When they first started planting no-till fields, they would fill the insecticide boxes of their old planter with gravel to help maintain the downward pressure needed to plant through stubble. Now Matt and Neal Bainbridge enjoy running a newer planter with attachments built for the job.

“Those planters are made to plant no-till,” Matt said.

There are equipment costs upfront with no-till, but overall it requires less equipment and smaller tractors, Rients said.

Cover crops are another tool that helps transition to no-till. When the Bainbridges switched to no-till, they had some years of planting in not-so-great soil conditions, Matt said. Cover crops can help use excess moisture and build soil structure that can keep the planter rolling when the ground is wet.

“Now that cover crops are mainstream, a person can adapt to no-till a lot quicker,” Matt said.

When the Bainbridges transition a newly rented field to no-till, they typically plant wheat first, followed by a cover crop.

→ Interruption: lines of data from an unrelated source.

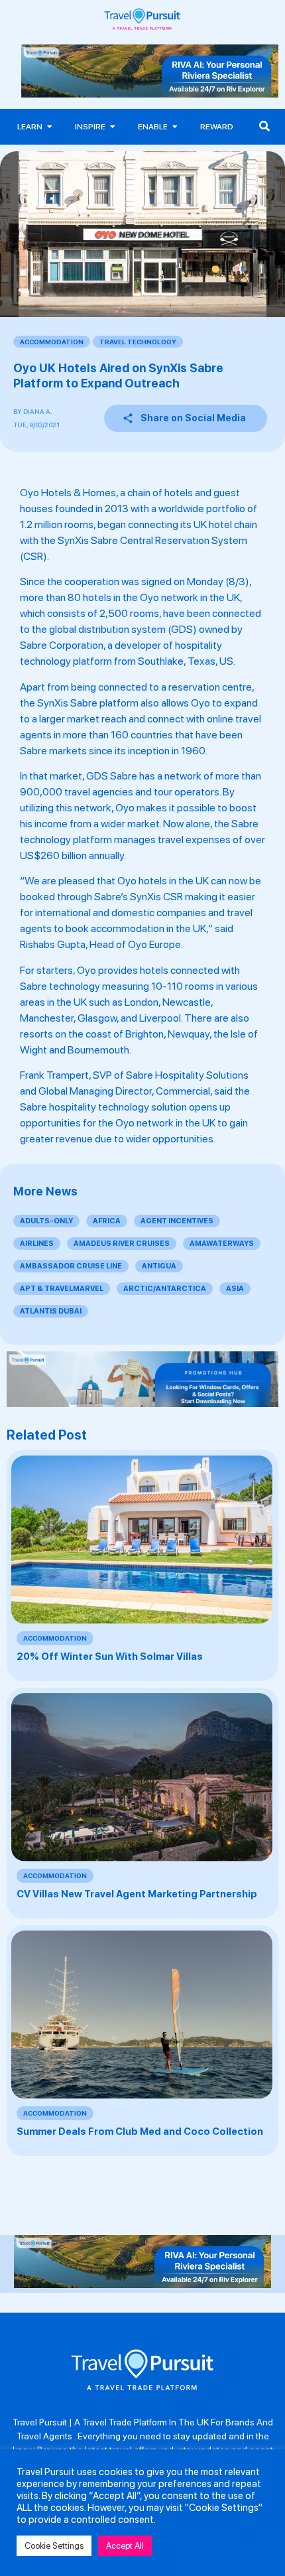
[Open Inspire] (113, 127)
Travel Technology (137, 342)
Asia (235, 1288)
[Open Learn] (50, 127)
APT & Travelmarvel (61, 1288)
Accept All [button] (125, 2546)
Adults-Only (46, 1221)
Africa (107, 1221)
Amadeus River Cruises (122, 1243)
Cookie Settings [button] (54, 2546)
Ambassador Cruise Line (71, 1266)
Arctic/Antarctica (164, 1288)
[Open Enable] (175, 127)
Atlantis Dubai (51, 1311)
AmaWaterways (222, 1243)
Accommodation (52, 342)
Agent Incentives (177, 1221)
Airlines (37, 1243)
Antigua (159, 1266)
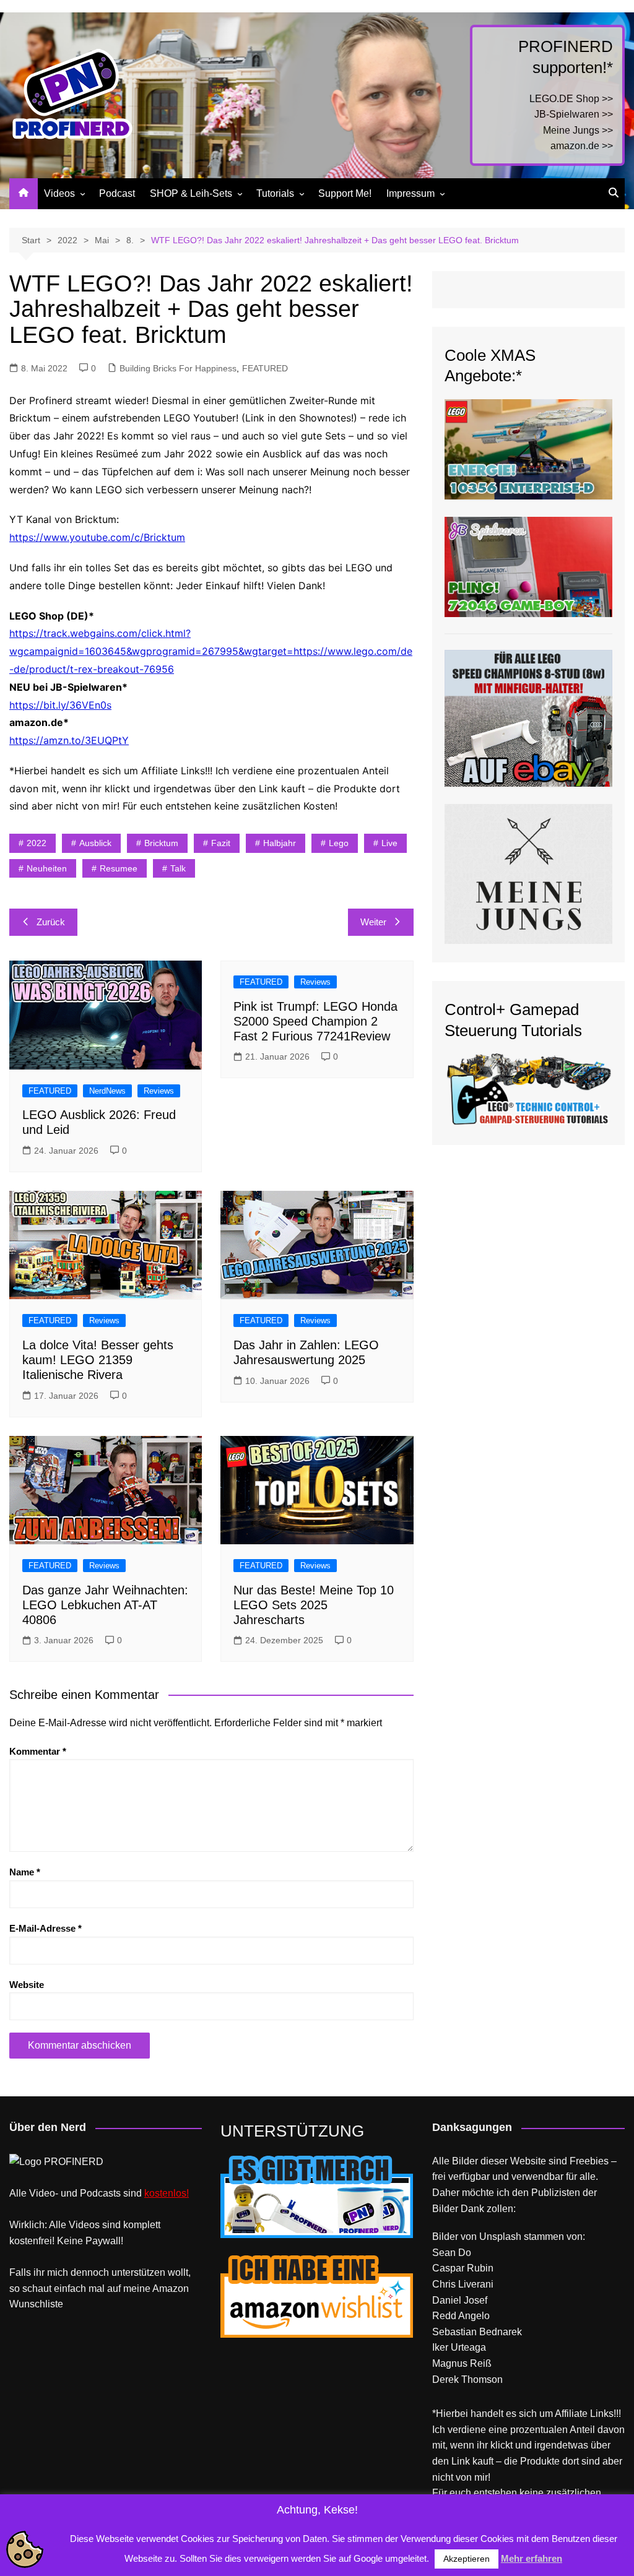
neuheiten (47, 868)
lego (339, 843)
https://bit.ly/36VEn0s (60, 705)
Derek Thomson (467, 2379)
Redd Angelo (461, 2315)
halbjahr (279, 843)
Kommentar (37, 1751)
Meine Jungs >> (578, 130)
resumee (118, 868)
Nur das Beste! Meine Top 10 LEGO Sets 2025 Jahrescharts (313, 1605)
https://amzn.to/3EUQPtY (69, 740)
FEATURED (265, 368)
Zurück (51, 922)
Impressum (410, 193)
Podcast (117, 193)
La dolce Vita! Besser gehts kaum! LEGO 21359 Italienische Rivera (97, 1359)
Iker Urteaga (459, 2347)
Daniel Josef (459, 2300)
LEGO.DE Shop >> (571, 98)
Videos (59, 193)
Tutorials (275, 193)
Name (24, 1872)
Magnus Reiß (462, 2363)
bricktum (161, 843)
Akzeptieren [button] (466, 2559)
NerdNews (107, 1091)
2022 (36, 843)
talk (178, 868)
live (389, 843)
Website (26, 1984)
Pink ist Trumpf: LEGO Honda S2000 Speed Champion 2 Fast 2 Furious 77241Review (315, 1021)
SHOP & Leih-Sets (191, 193)
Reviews (159, 1091)
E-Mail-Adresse (45, 1928)
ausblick (95, 843)
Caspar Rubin (462, 2268)
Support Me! (344, 193)
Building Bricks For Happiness (178, 368)
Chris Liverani (462, 2284)
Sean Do (451, 2252)
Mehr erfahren (531, 2558)
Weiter (373, 922)
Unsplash (500, 2236)
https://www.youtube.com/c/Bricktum (97, 537)
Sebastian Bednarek (477, 2332)
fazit (220, 843)
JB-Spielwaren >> (573, 114)
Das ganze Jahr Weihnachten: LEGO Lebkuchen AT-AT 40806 (105, 1605)
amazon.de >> (581, 145)
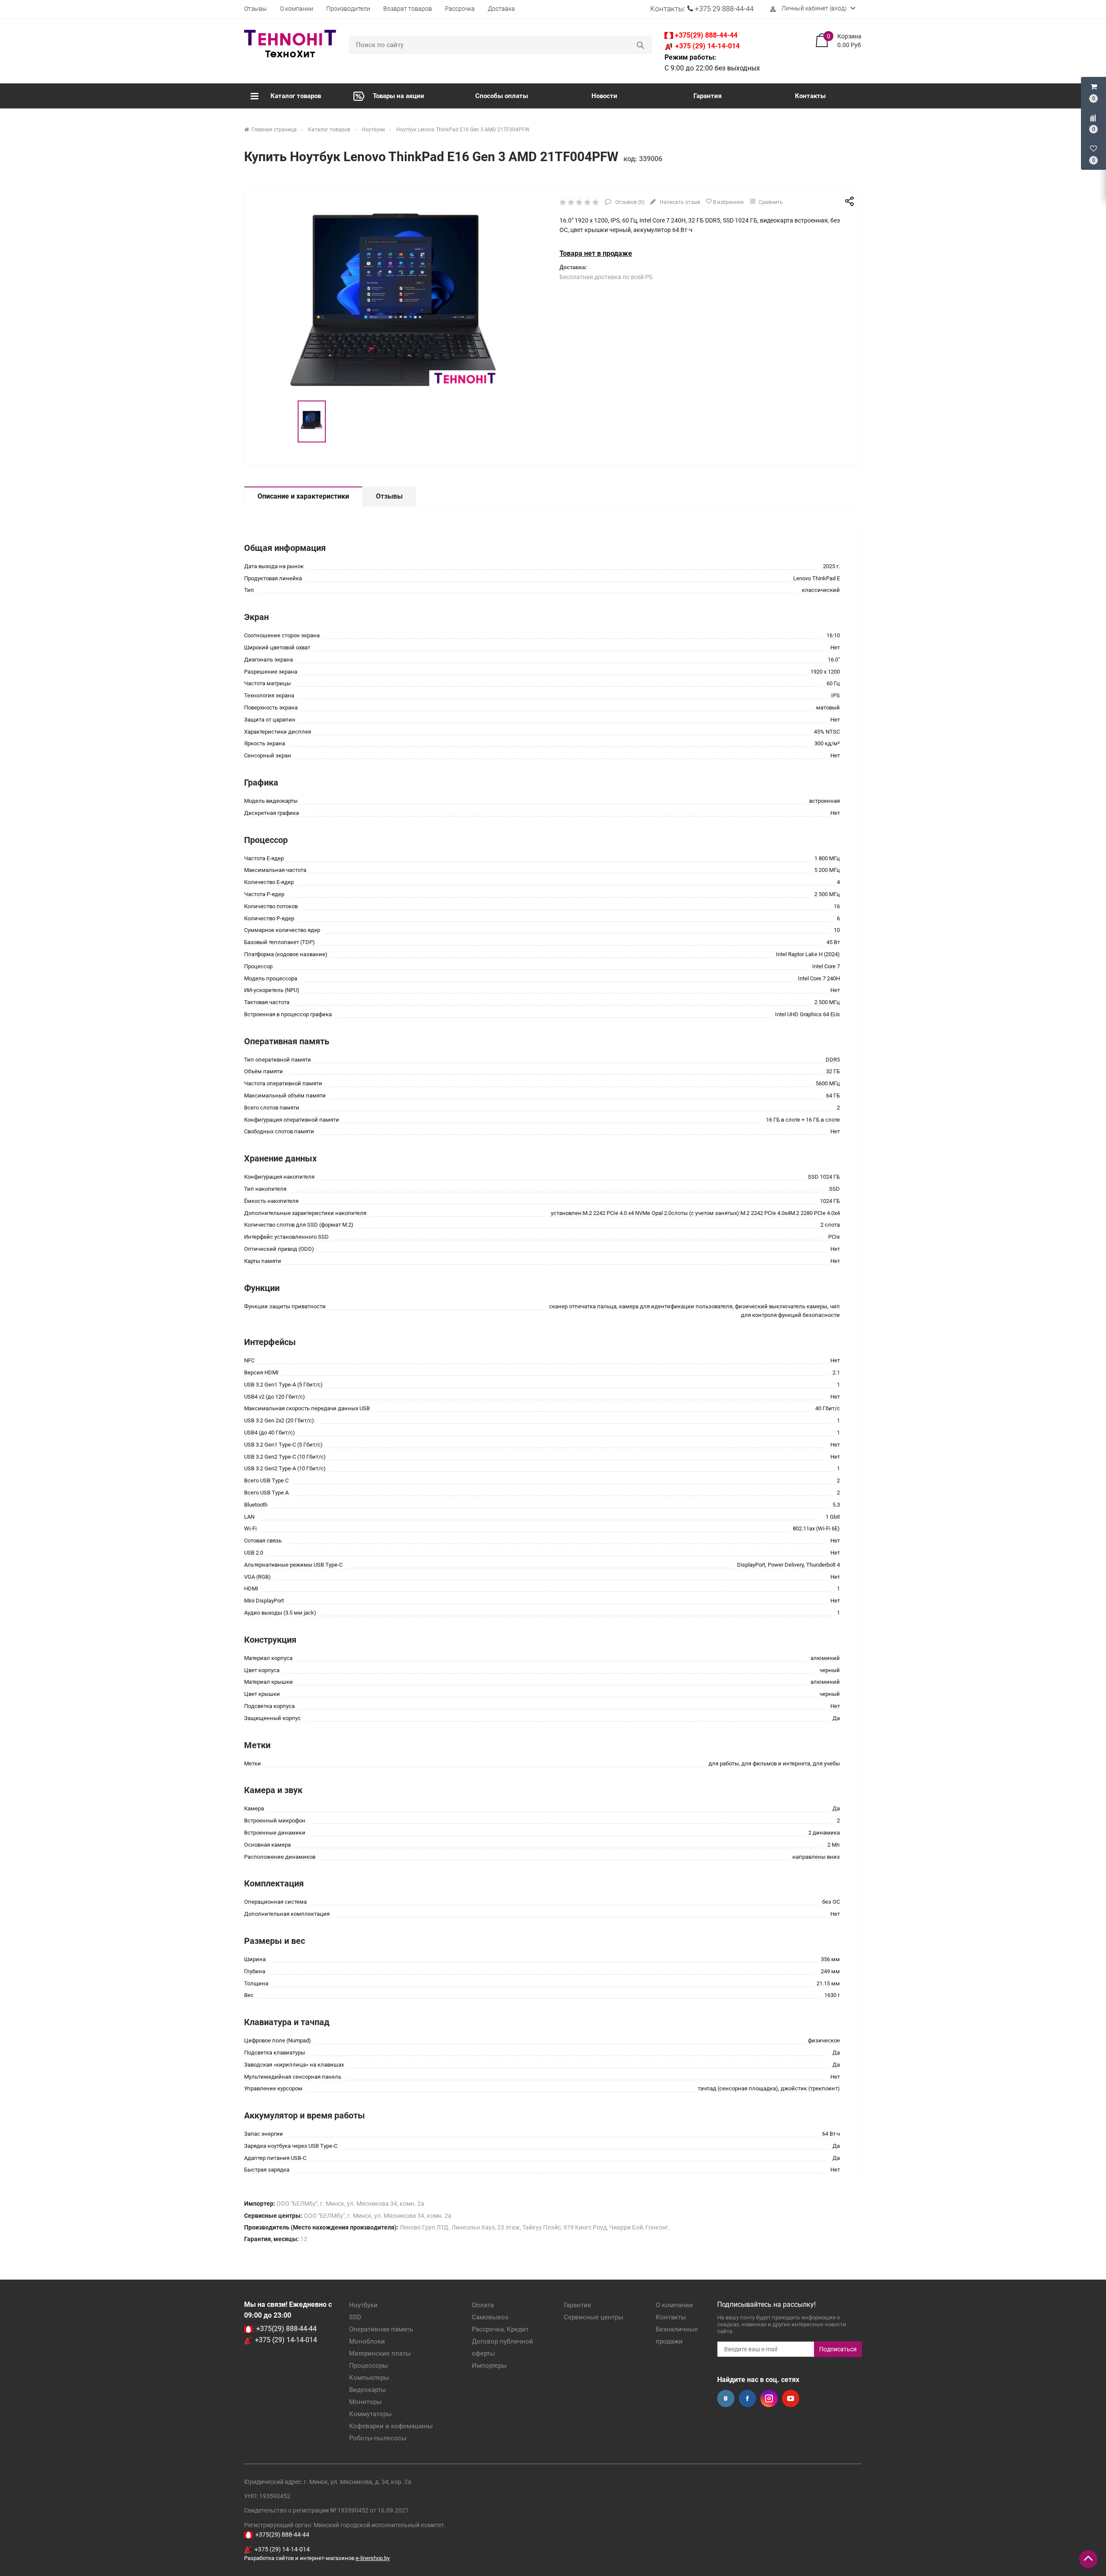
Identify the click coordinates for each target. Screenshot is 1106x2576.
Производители (348, 8)
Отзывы (255, 8)
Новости (604, 96)
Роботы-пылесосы (378, 2438)
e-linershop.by (373, 2558)
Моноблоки (367, 2341)
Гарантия (707, 96)
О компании (296, 8)
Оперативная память (381, 2329)
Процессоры (368, 2365)
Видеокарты (367, 2390)
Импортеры (489, 2365)
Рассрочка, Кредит (500, 2329)
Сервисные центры (593, 2317)
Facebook (747, 2398)
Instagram (769, 2398)
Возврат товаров (407, 8)
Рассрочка (460, 8)
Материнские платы (380, 2353)
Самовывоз (490, 2317)
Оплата (483, 2305)
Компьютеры (369, 2378)
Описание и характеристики (303, 496)
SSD (355, 2317)
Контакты (810, 96)
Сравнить (770, 202)
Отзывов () (629, 202)
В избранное (728, 202)
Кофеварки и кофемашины (391, 2426)
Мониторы (365, 2402)
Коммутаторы (370, 2414)
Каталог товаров (295, 96)
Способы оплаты (501, 96)
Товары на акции (398, 96)
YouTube (790, 2398)
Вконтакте (725, 2398)
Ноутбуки (363, 2305)
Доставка (501, 8)
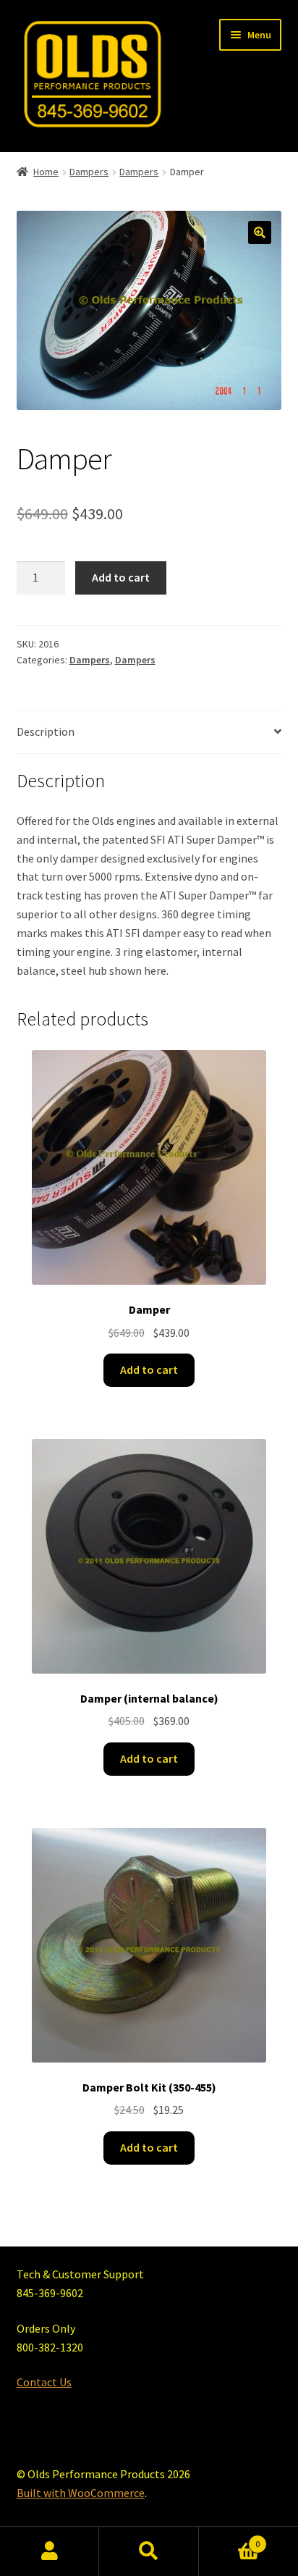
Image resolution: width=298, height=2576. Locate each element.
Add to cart (121, 577)
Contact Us (44, 2382)
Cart (229, 2538)
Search (148, 2551)
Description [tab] (45, 731)
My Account (49, 2551)
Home (46, 171)
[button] (259, 232)
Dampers (88, 171)
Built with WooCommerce (81, 2492)
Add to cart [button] (149, 1369)
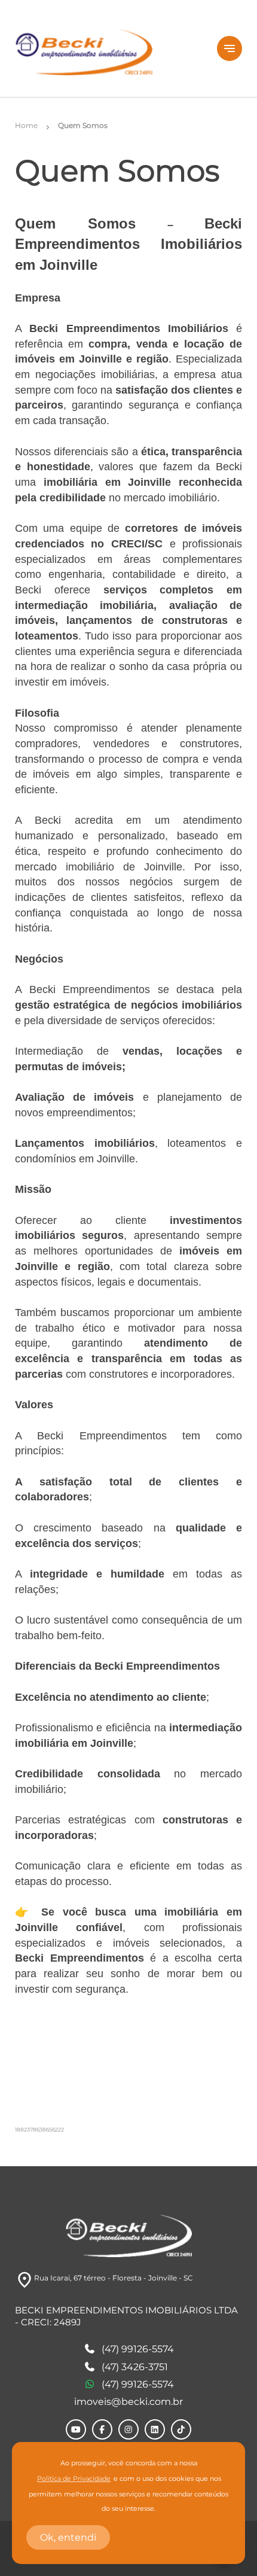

“We put some different roots in the soil that haven’t been there in a while,” Matt said. “We try and get ahead of the transition.”

Lewis started his switch to no-till by planting corn into soybean stubble because it was the easiest to work through.

“It’s definitely a learning curve,” he said.

Some tips he’s found: make sure you spread the crop residue adequately. Make sure your disc openers are good and your planter is tight.

“Because you only have one shot at it,” he said. “We’ve kind of refined it over time and keep trying to do better.”

Rients said she appreciates that the Bainbridges are willing to try new things. They’re great record keepers who are constantly learning from what they do, she said, and they’re willing to mentor others who want to improve the health of their soils.

“They know that you don’t just stop at no till,” Rients said. “There’s more to do, and it’s benefiting their land and their resources.”

Rients encourages farmers to use NRCS as a resource. She and her colleagues work with farmers on a voluntary basis to help them inventory their land and identify resource concerns they might have. They can help track down financial assistance, too.

“Just give it an honest try, even if just on a couple fields,” Matt said.